The first candidate was Matomo (formerly Piwik): Probably the most powerful all-in-one machine. It’s like keeping a pet elephant in your backyard. It does everything, the database grows like crazy, but it requires a separate PHP server, MySQL, and constant babysitting. For my small pet projects, it felt like trying to drive nails with a microscope.

The second tool I looked at was Plausible / Fathom: Sleek, modern, and privacy-respecting. But there’s a catch: you either pay a subscription (a questionable investment for a free tool) or you mess around with self-hosted Docker versions, which also eat up a good chunk of your VPS RAM.

I looked at all of this and thought: “Do I really need to spin up an entire infrastructure just to know that 50 people read my article on German taxes yesterday?”. That’s when it hit me: I don’t need a "combine harvester." I need a tiny, precision scalpel that lives right inside my Laravel application.

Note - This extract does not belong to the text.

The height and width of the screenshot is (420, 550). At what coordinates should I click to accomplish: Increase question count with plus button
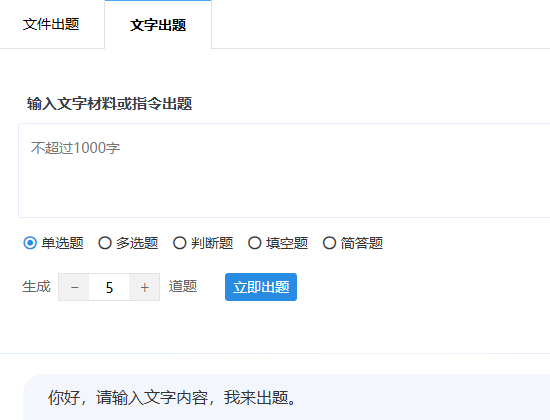(x=145, y=287)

I wanted something of my own: lightweight, like a morning espresso, and not asking annoying questions about GDPR. Plus, I was simply curious about who all these people (and bots) were "knocking" on my security tools at oleant.net. Since this blog also needed the same tool, I decided to develop a standalone package that could be easily installed via composer and published openly on Packagist.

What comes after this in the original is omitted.